Phenoxazinone synthase (PHS) is a copper-containing bacterial enzyme that is involved in vital biological oxidation processes. Mimicking these enzymatic functions using synthetic copper complexes provides valuable insights and potential applications in green catalysis. In this work, chitosan-conjugated ligands were synthesized and anchored with Cu(II) to yield mixed-ligand complexes ( 1 and 2 ) of the general formula [Cu( L )(bpy)(H ₂ O)] ²⁺ (1) , and [Cu( L )(phen)(H ₂ O)] ²⁺ (2) , where L represents chitosan-conjugated-proline polymer, and diimine ligands bpy and phen represent 2,2’-bipyridine and 1,10-phenanthroline, respectively.

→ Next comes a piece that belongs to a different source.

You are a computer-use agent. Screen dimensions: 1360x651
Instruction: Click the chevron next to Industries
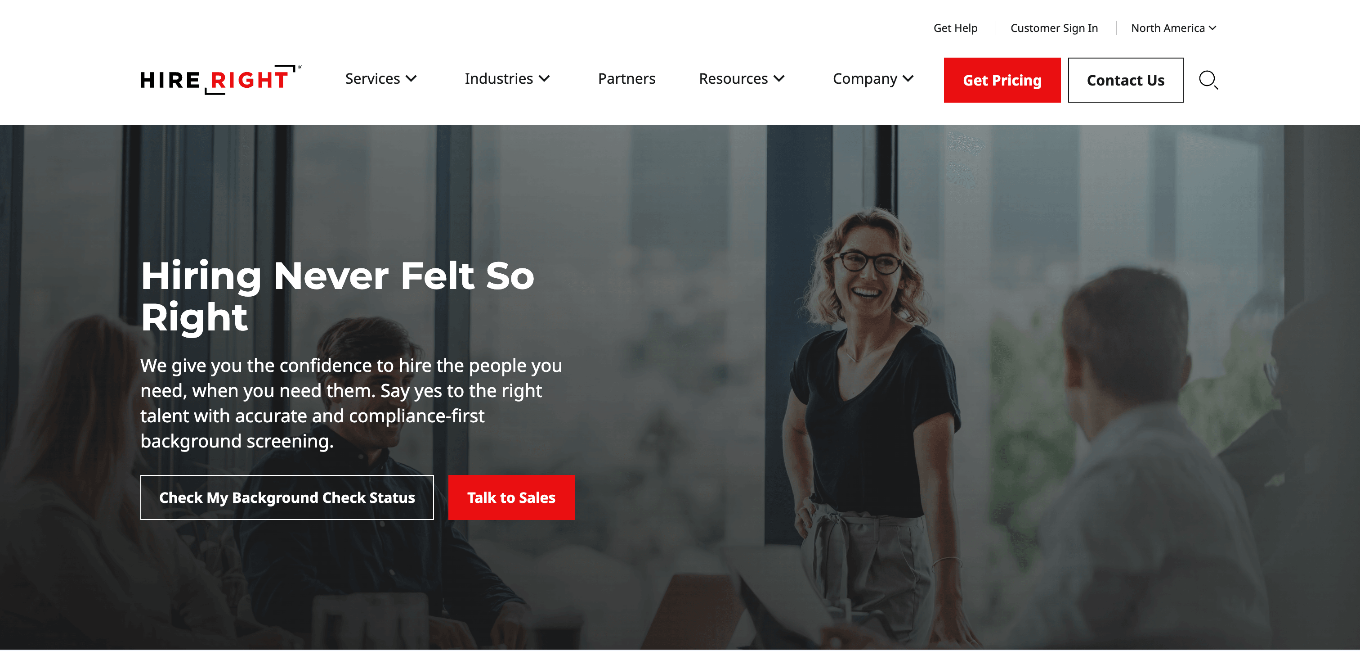(544, 79)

SEM, PXRD, FTIR, and various spectroscopic methods were used to characterize the ligands and complexes. ICP-OES data revealed that complexes 1 and 2 contain 10.72% and 9.81% of copper, respectively. The oxidation of o-aminophenol (OAP), used as a model substrate, monitored via UV-Visible spectrophotometry, provides valuable kinetics and mechanistic insights into substrate interactions. Interestingly, among all the complexes, 2 exhibited the highest catalytic activity, which features phenanthroline as a co-ligand, followed by 1 and then the free ligand ( L ), highlighting the influence of the co-ligand in the oxidation of o-aminophenol to phenoxazinone as the functional mimic of phenoxazinone enzyme. Notably, the same complex 2 demonstrates 72% conversion of o-aminophenol (OAP) to 2-aminophenoxazine-3-one (APX). Kinetic analysis revealed pseudo-first-order rate constants consistent with efficient oxidase mimics. These results demonstrate the potential of Cu-chitosan hybrids as sustainable, bioinspired catalysts.